[Exercise details]:
All the entries that follow must be written out again exactly.

[Items listed in a dataset]
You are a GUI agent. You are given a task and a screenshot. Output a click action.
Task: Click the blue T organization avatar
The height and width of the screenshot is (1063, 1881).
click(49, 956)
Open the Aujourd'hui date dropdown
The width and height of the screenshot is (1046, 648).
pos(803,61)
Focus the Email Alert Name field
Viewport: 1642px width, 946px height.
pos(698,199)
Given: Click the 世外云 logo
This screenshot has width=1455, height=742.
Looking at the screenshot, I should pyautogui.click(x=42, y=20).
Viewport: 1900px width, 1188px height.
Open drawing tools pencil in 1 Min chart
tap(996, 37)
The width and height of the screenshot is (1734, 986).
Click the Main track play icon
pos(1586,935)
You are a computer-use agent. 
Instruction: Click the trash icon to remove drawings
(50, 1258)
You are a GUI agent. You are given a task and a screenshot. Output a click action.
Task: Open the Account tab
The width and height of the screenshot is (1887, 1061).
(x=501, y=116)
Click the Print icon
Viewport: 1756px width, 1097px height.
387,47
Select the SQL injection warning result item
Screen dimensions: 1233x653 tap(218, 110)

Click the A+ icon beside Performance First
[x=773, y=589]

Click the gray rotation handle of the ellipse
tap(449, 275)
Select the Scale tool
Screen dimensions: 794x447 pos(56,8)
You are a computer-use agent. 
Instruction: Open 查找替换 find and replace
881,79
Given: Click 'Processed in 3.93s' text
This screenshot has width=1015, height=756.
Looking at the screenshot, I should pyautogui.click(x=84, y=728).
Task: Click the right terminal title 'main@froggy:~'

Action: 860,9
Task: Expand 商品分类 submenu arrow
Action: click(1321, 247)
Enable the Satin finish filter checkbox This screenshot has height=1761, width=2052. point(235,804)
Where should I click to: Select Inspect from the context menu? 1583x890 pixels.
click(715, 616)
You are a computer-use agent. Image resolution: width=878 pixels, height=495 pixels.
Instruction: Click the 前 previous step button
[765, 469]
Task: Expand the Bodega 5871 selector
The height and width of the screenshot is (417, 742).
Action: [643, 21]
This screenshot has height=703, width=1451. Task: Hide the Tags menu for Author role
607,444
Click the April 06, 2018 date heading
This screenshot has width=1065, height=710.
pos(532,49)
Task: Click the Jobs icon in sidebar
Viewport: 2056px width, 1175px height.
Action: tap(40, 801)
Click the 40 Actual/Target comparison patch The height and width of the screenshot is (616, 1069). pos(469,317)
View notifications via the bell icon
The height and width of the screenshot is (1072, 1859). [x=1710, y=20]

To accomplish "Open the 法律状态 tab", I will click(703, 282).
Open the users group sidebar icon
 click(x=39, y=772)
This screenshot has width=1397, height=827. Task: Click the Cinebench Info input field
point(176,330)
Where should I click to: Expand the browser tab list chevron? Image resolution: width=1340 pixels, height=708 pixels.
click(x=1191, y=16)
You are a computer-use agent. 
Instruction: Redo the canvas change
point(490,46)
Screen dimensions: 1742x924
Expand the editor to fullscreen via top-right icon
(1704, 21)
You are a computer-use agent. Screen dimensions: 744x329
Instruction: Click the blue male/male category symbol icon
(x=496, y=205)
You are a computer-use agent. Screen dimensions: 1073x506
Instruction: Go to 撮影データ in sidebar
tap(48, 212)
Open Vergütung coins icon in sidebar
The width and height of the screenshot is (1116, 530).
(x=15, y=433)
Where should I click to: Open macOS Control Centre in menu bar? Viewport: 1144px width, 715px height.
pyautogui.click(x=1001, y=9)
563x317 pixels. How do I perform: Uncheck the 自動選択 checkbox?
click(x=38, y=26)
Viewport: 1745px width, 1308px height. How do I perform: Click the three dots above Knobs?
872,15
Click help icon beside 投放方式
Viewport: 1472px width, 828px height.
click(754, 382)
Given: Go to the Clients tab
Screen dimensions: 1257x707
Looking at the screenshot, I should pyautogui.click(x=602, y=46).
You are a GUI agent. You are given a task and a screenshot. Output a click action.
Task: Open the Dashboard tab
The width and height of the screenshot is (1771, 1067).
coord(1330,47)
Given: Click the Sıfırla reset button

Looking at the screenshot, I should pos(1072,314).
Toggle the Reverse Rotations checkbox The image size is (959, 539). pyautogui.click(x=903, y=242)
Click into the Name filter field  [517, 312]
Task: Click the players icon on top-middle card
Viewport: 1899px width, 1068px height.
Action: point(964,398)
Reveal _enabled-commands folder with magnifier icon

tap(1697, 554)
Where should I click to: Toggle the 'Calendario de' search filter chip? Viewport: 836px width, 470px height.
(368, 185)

[Response]:
You are a GUI agent. You are given a task and a screenshot. Output a click action.
Task: Click the blue T organization avatar
The height and width of the screenshot is (1063, 1881).
click(49, 956)
Open the Aujourd'hui date dropdown
The width and height of the screenshot is (1046, 648).
pos(803,61)
Focus the Email Alert Name field
Viewport: 1642px width, 946px height.
pos(698,199)
Given: Click the 世外云 logo
This screenshot has width=1455, height=742.
Looking at the screenshot, I should pyautogui.click(x=42, y=20).
Viewport: 1900px width, 1188px height.
Open drawing tools pencil in 1 Min chart
tap(996, 37)
The width and height of the screenshot is (1734, 986).
Click the Main track play icon
pos(1586,935)
You are a computer-use agent. 
Instruction: Click the trash icon to remove drawings
(50, 1258)
You are a GUI agent. You are given a task and a screenshot. Output a click action.
Task: Open the Account tab
The width and height of the screenshot is (1887, 1061).
(x=501, y=116)
Click the Print icon
Viewport: 1756px width, 1097px height.
387,47
Select the SQL injection warning result item
Screen dimensions: 1233x653 tap(218, 110)

Click the A+ icon beside Performance First
[x=773, y=589]

Click the gray rotation handle of the ellipse
tap(449, 275)
Select the Scale tool
Screen dimensions: 794x447 pos(56,8)
You are a computer-use agent. 
Instruction: Open 查找替换 find and replace
881,79
Given: Click 'Processed in 3.93s' text
This screenshot has width=1015, height=756.
Looking at the screenshot, I should pyautogui.click(x=84, y=728).
Task: Click the right terminal title 'main@froggy:~'

Action: 860,9
Task: Expand 商品分类 submenu arrow
Action: click(1321, 247)
Enable the Satin finish filter checkbox This screenshot has height=1761, width=2052. point(235,804)
Where should I click to: Select Inspect from the context menu? 1583x890 pixels.
click(715, 616)
You are a computer-use agent. Image resolution: width=878 pixels, height=495 pixels.
Instruction: Click the 前 previous step button
[765, 469]
Task: Expand the Bodega 5871 selector
The height and width of the screenshot is (417, 742).
Action: [643, 21]
This screenshot has height=703, width=1451. Task: Hide the Tags menu for Author role
607,444
Click the April 06, 2018 date heading
This screenshot has width=1065, height=710.
pos(532,49)
Task: Click the Jobs icon in sidebar
Viewport: 2056px width, 1175px height.
Action: tap(40, 801)
Click the 40 Actual/Target comparison patch The height and width of the screenshot is (616, 1069). pos(469,317)
View notifications via the bell icon
The height and width of the screenshot is (1072, 1859). [x=1710, y=20]

To accomplish "Open the 法律状态 tab", I will click(703, 282).
Open the users group sidebar icon
 click(x=39, y=772)
This screenshot has width=1397, height=827. Task: Click the Cinebench Info input field
point(176,330)
Where should I click to: Expand the browser tab list chevron? Image resolution: width=1340 pixels, height=708 pixels.
click(x=1191, y=16)
You are a computer-use agent. 
Instruction: Redo the canvas change
point(490,46)
Screen dimensions: 1742x924
Expand the editor to fullscreen via top-right icon
(1704, 21)
You are a computer-use agent. Screen dimensions: 744x329
Instruction: Click the blue male/male category symbol icon
(x=496, y=205)
You are a computer-use agent. Screen dimensions: 1073x506
Instruction: Go to 撮影データ in sidebar
tap(48, 212)
Open Vergütung coins icon in sidebar
The width and height of the screenshot is (1116, 530).
(x=15, y=433)
Where should I click to: Open macOS Control Centre in menu bar? Viewport: 1144px width, 715px height.
pyautogui.click(x=1001, y=9)
563x317 pixels. How do I perform: Uncheck the 自動選択 checkbox?
click(x=38, y=26)
Viewport: 1745px width, 1308px height. How do I perform: Click the three dots above Knobs?
872,15
Click help icon beside 投放方式
Viewport: 1472px width, 828px height.
click(754, 382)
Given: Go to the Clients tab
Screen dimensions: 1257x707
Looking at the screenshot, I should pyautogui.click(x=602, y=46).
You are a GUI agent. You are given a task and a screenshot. Output a click action.
Task: Open the Dashboard tab
The width and height of the screenshot is (1771, 1067).
coord(1330,47)
Given: Click the Sıfırla reset button

Looking at the screenshot, I should pos(1072,314).
Toggle the Reverse Rotations checkbox The image size is (959, 539). pyautogui.click(x=903, y=242)
Click into the Name filter field  [517, 312]
Task: Click the players icon on top-middle card
Viewport: 1899px width, 1068px height.
Action: point(964,398)
Reveal _enabled-commands folder with magnifier icon

tap(1697, 554)
Where should I click to: Toggle the 'Calendario de' search filter chip? Viewport: 836px width, 470px height.
(368, 185)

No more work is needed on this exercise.